2) Running an A/C or a central fan with high quality HEPA filters (Those that catch particles as small as 2 microns and remove 99.7% of all particles in the air) will greatly help remove allergens from the air

3) Stay up-to-date on pollen counts (usually broadcast alongside weather reports) and on high pollen days, limit outdoor play time.

4) Rinse off your Boxer's paws any time he comes back into the house after being outside

5) Vacuum frequently with a machine that has a HEPA filter.

6) Wash your Boxer's bedding frequently

7) Dust mites can be eliminated by washing everything you possibly can in hot, sudsy water. The entire home must be dusted with a product that actually lifts the dust away and does not simply send it scattering into the air.  Carpeting must have a deep steam cleaning, usually done best by a professional. This type of over haul cleaning should be done every 4-5 months.

8) Medications such as antihistamines and/or corticosteroids may need to be prescribed. Often, once the allergy is under control, doses can be lowered in maintenance mode. 
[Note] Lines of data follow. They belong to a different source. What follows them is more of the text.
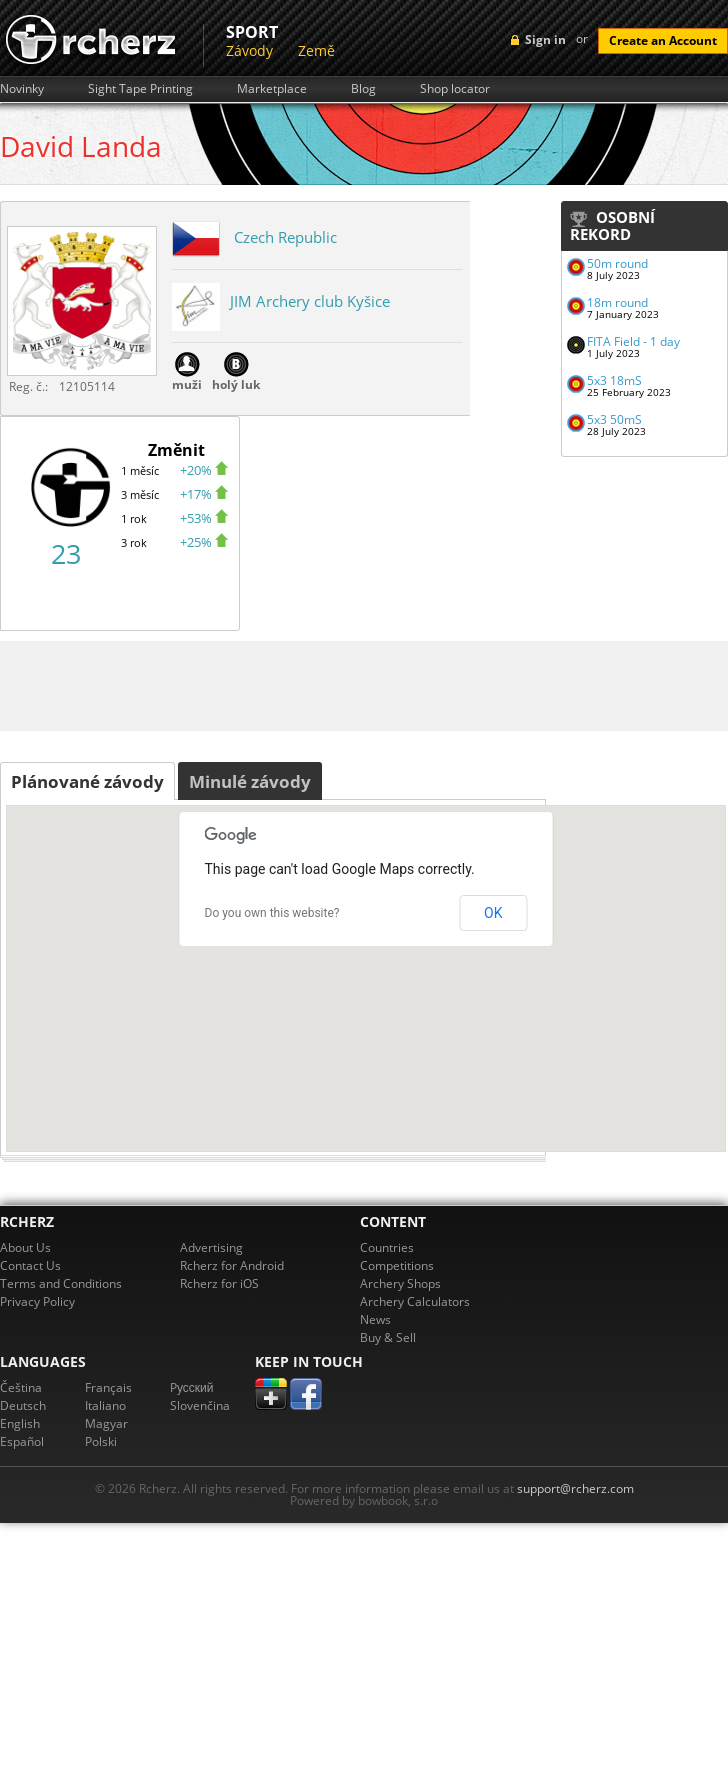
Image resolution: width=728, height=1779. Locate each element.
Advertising (211, 1247)
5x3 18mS (614, 380)
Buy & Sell (388, 1337)
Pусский (192, 1387)
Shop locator (455, 89)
Ways to Help Your Dog for Any Allergic Reaction

For any of the allergies discussed above, while you are working to eliminate the cause or limit exposure, there are supplements and medications for Boxer dog allergies that can start to relieve symptoms. 
  • Fatty acids. Omega fatty acids, given as a supplement will get your dog on the road to recovery. This treatment must be consistent and can take 1-2 months to show full affect
  • Daily baths. These should be given with a very gentle hypo-allergenic dog shampoo. This will help get rid of the elements from the fur and skin and continuing baths will help keep them away.
  • Prescribed medication. Your dog's veterinarian will decide which medication is best for your Boxer. These may include:
- Anti-Inflammatory medication - To help with itching and swelling

- Antihistamines - A quick way to help your dog, but may cause your Boxer to be quite drowsy

- Steroids - A last attempt if other medications do not work well

- Antibiotics - To help heal infected sores and lesions caused by non-stop scratching, gnawing and biting

- Allergy shots for your Boxer - To slowly try and make the immune system non-sensitive to the allergen. Other treatments are tried first, as this method is only effective 50% of the time.